Consegna scritta 1 =>
Nei record, riscrivi la parte che comincia con la riga contenente "You are a computer-use" e finisce con quella contenente "pyautogui.click(x=680, y=551)", cambiando "category list" in "submenu" e lasciando tutto il resto com'è.

Estratto del testo =>
________________________________________

La Val Grosina non offre solo numerose ed interessanti soluzioni per gli appassionati dell’escursionismo, ma anche diverse possibilità per i cultori della mountain-bike, che possono trovarvi percorsi remunerativi e di grande soddisfazione panoramica.
Il punto di partenza è Grosio (m. 656): oltrepassato il centro del paese, si trovano le indicazioni per la strada che sale in valle, raggiungendo innanzitutto Ravoledo (m. 864), frazione che si incontra dopo 2 km di salita. Al tornante prima di Ravoledo, però, fermiamoci ad osservare lo scenario che ci si offre: abbiamo di fronte la lunga dorsale monte Padrio (m. 2153)-monte Serottini (m. 2967), che separa la Provincia di Sondrio da quella di Brescia, e che mostra l’evidente depressione sulla quale è posto il passo del Mortirolo (m. 1896), che congiunge Valtellina e Valcamonica. Sulla destra vediamo la forra terminale del torrente Roasco, che, prima di gettarsi nell’Adda, corre per un tratto parallelamente al suo corso, per aggirare un bastione roccioso all’imbocco della valle. Scorgiamo chiaramente anche il bel castello di Grosio, così come suggestiva è la visuale sui paesi di Grosio e Grosotto.
All’uscita da Ravoledo ci attende un primo strappo fino ad un tornante sinistrorso; al successivo tornante destrorso vale la pena di effettuare un breve fuoriprogramma, lasciando la strada per scendere lungo una pista che se ne stacca sulla sinistra e, raggiunto un gruppo di case con una fontana, comincia a salire per un breve tratto, fino ad un secondo gruppo di case. Siamo in località Bedognolo, ed il motivo della digressione è la visita ad uno degli alberi monumentali di classe superiore della provincia di Sondrio, un castagno che, per la verità, non è in buone condizioni di salute, ma mostra ancora orgoglioso il tronco che vanta, in assoluto, la maggiore circonferenza fra tutti gli alberi della provincia, circonferenza che misura la bellezza di 12 metri! Il castagno ha il tronco cavo, il che gli conferisce un’aria misteriosa ed esoterica, quasi fosse stato scelto come dimora da qualche spirito del bosco.
Dopo la visita doverosa, torniamo sulla strada, che, dopo un paio di tornanti, valica la dorsale orientale della valle (che scende dalla cima Rossa al monte Storile) e comincia ad addentrarsi sul suo fianco, in corrispondenza della frazione di san Giacomo (m. 1054), la cui bella chiesetta risale al secolo XIV. Puntando a nord, la strada ci porta a Fusino, a 9 km da Grosio (m. 1203), posto nel punto in cui la valle ospita due invasi artificiali dell’AEM. Appena a monte del punto in cui la val Grosina occidentale si congiunge con il solco principale della valle. Una sosta nel piazzale della chiesa della Madonna delle Valli (costruita nel 1966 al posto di una cappelletta della Madonna del Buon Consiglio) ci permette di osservare l’imponente muraglia della diga superiore.

________________________________________

Dati del compito =>
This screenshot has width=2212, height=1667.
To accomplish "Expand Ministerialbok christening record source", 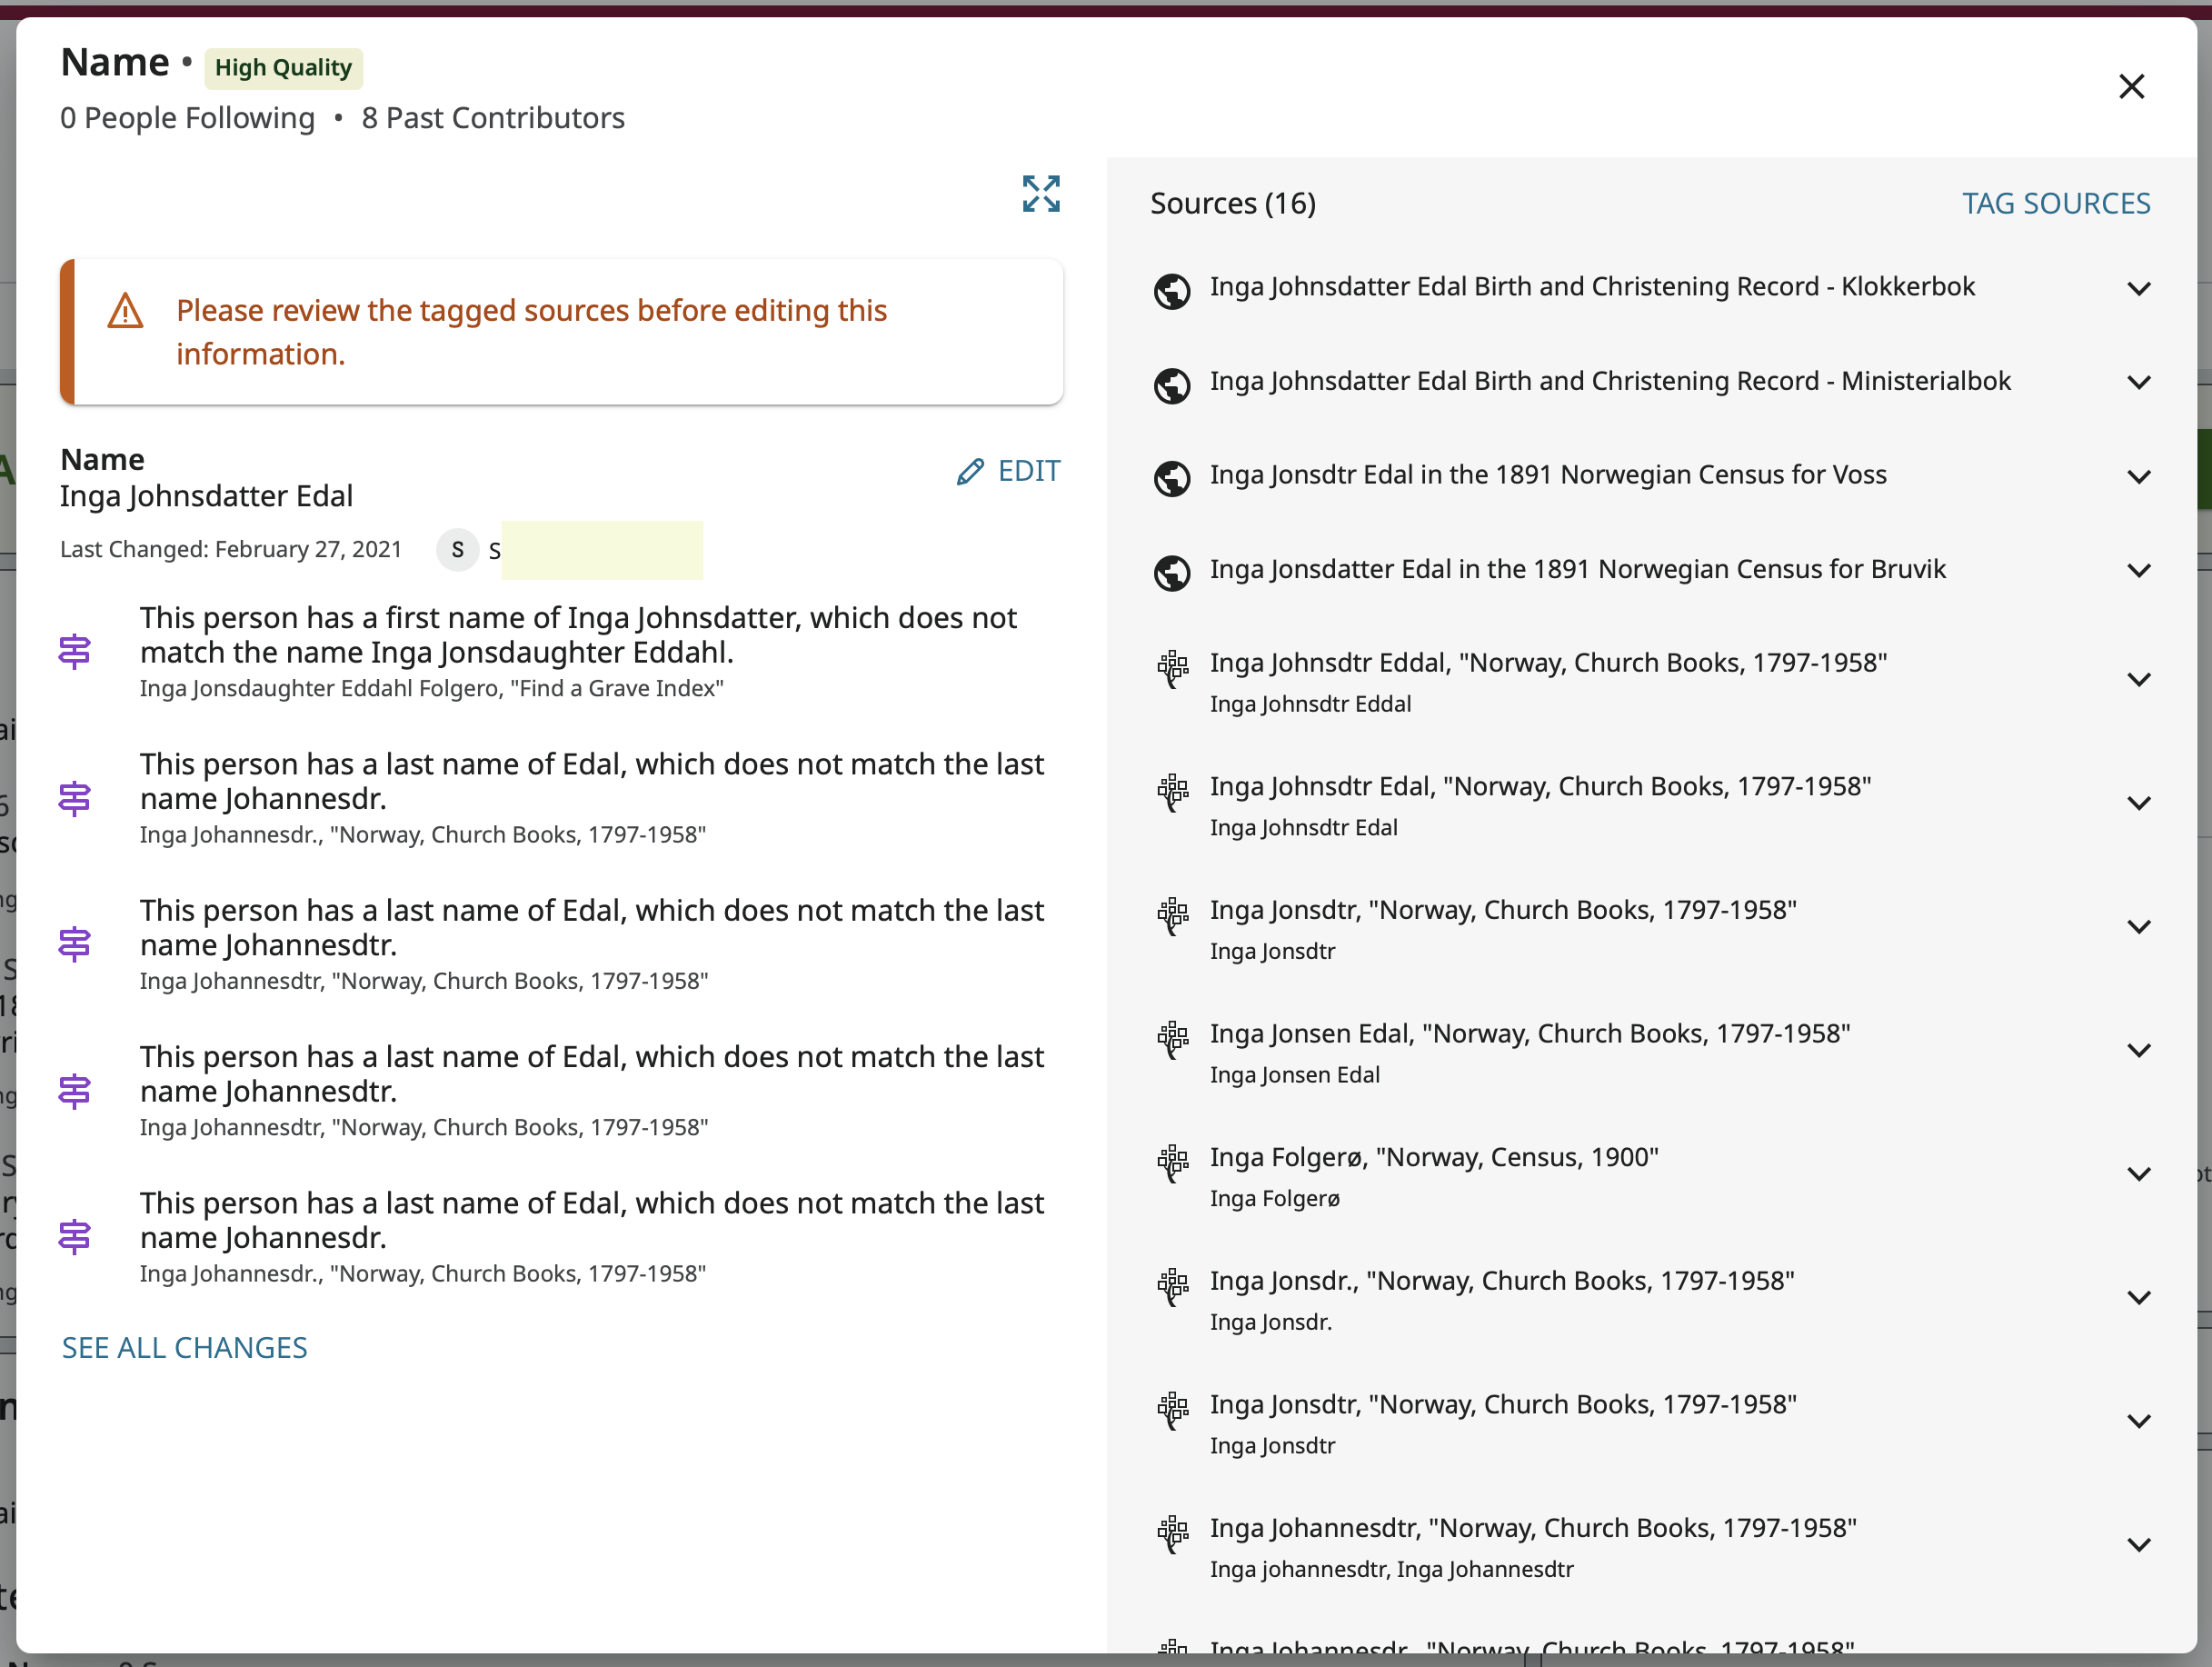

________________________________________

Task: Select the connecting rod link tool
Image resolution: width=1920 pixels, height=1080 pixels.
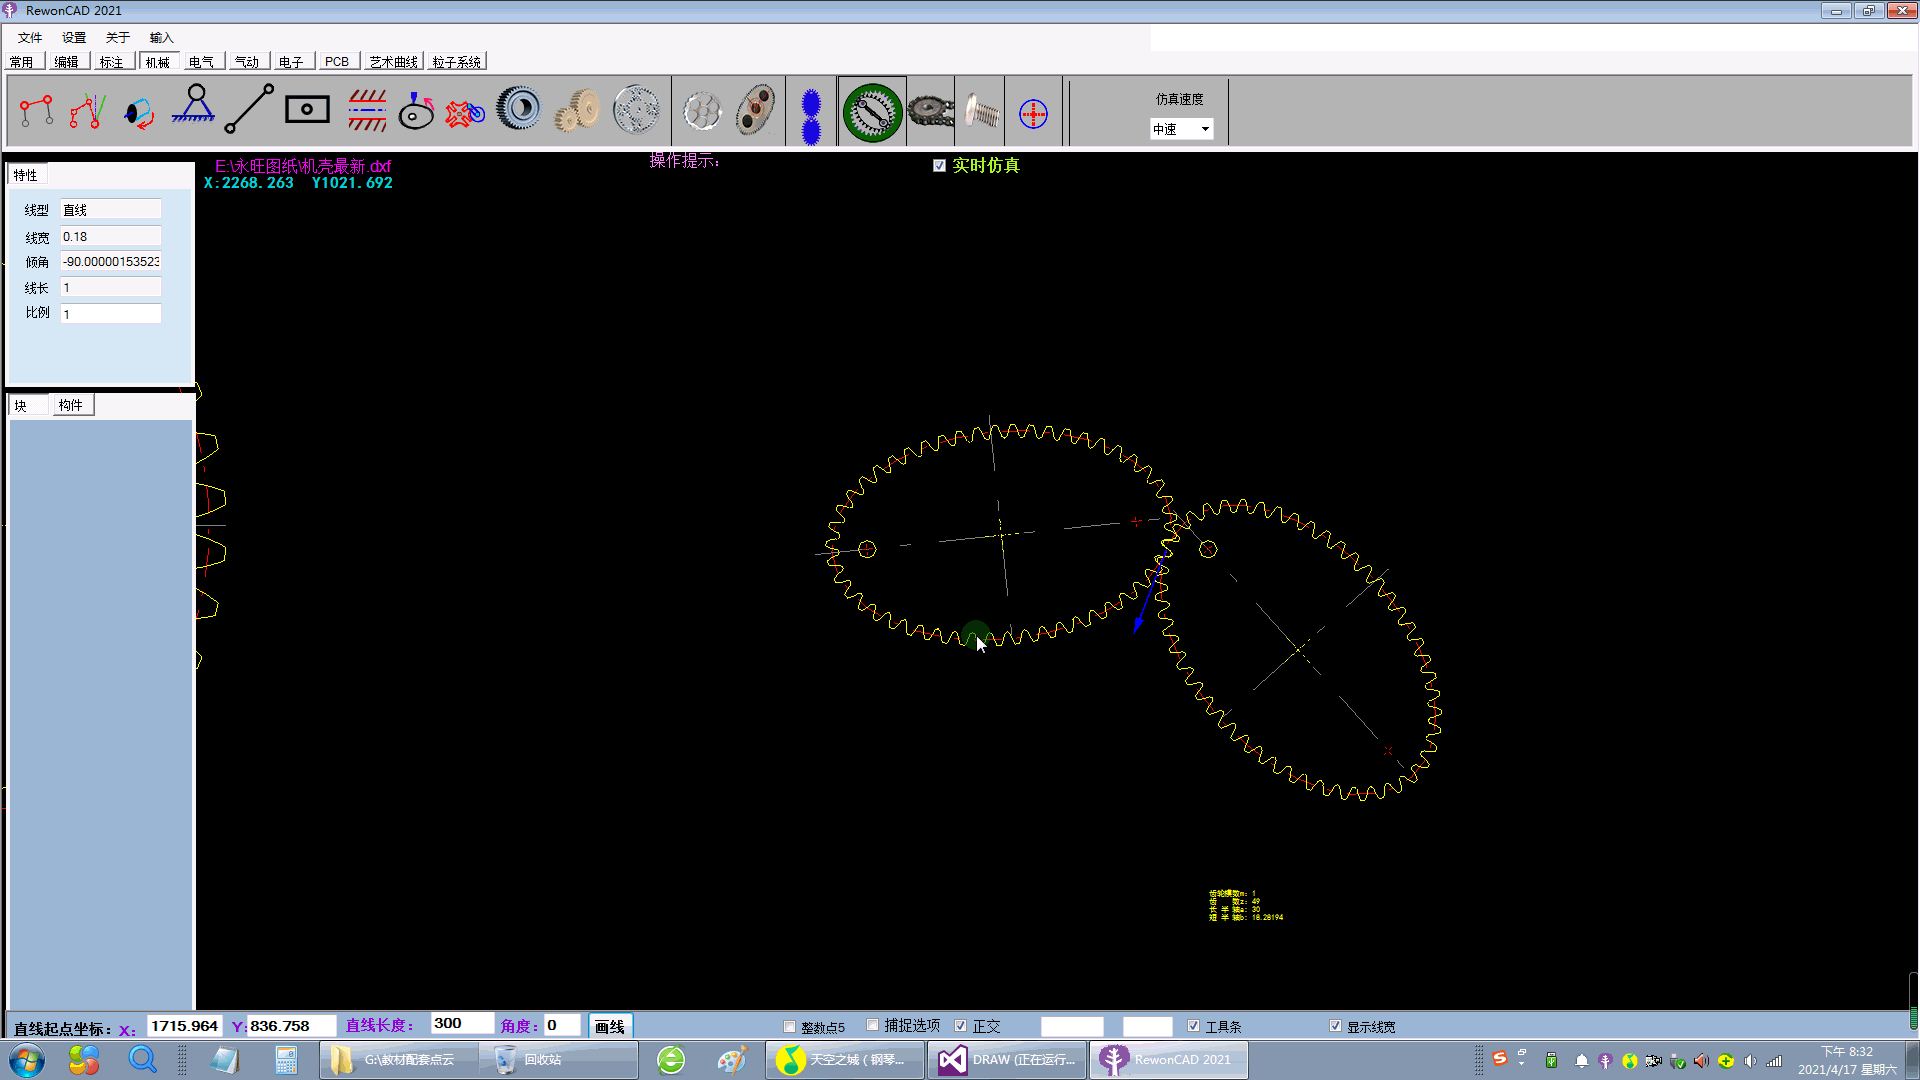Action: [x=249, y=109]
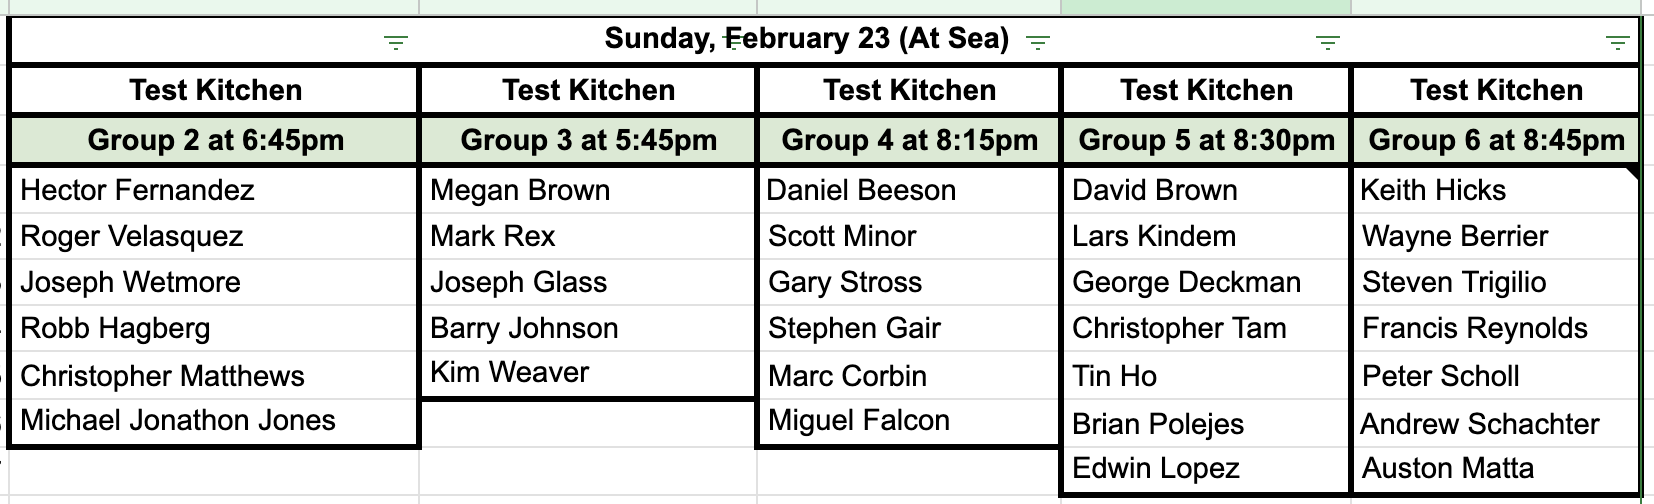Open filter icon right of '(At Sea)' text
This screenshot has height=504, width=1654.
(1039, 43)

________________________________________

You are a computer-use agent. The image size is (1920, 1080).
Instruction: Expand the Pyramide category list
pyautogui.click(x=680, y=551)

________________________________________

Consegna scritta 2 =>
Continua il testo sull'itinerario in mountain-bike in Val Grosina partendo dall'ultima frase.

Risposta scritta 1 =>
You are a computer-use agent. The image size is (1920, 1080).
Instruction: Expand the Pyramide submenu
pyautogui.click(x=680, y=551)

Risposta scritta 2 =>
Ci si offrono ora due possibilità: possiamo proseguire sulla strada principale, che giunge fino ad Eita, oppure deviare a sinistra, addentrandoci nella val Grosina occidentale. Esaminiamole entrambe, partendo da quest’ultima. Imbocchiamo una strada dalla carreggiata piuttosto stretta, che ci porta nel cuore della valle, per poi risalire sul fianco settentrionale della val Grosina occidentale. Questa strada ci porterà fino all’alpe di Malghera, ad 11,2 km da Fusino, con un tracciato quasi interamente in asfalto e totalmente lineare (cioè senza tornanti), una carreggiata sempre stretta e tre punti nei quali repentine impennate della pendenza (anche se non per lunghi tratti) rendono la pedalata oltremodo difficile.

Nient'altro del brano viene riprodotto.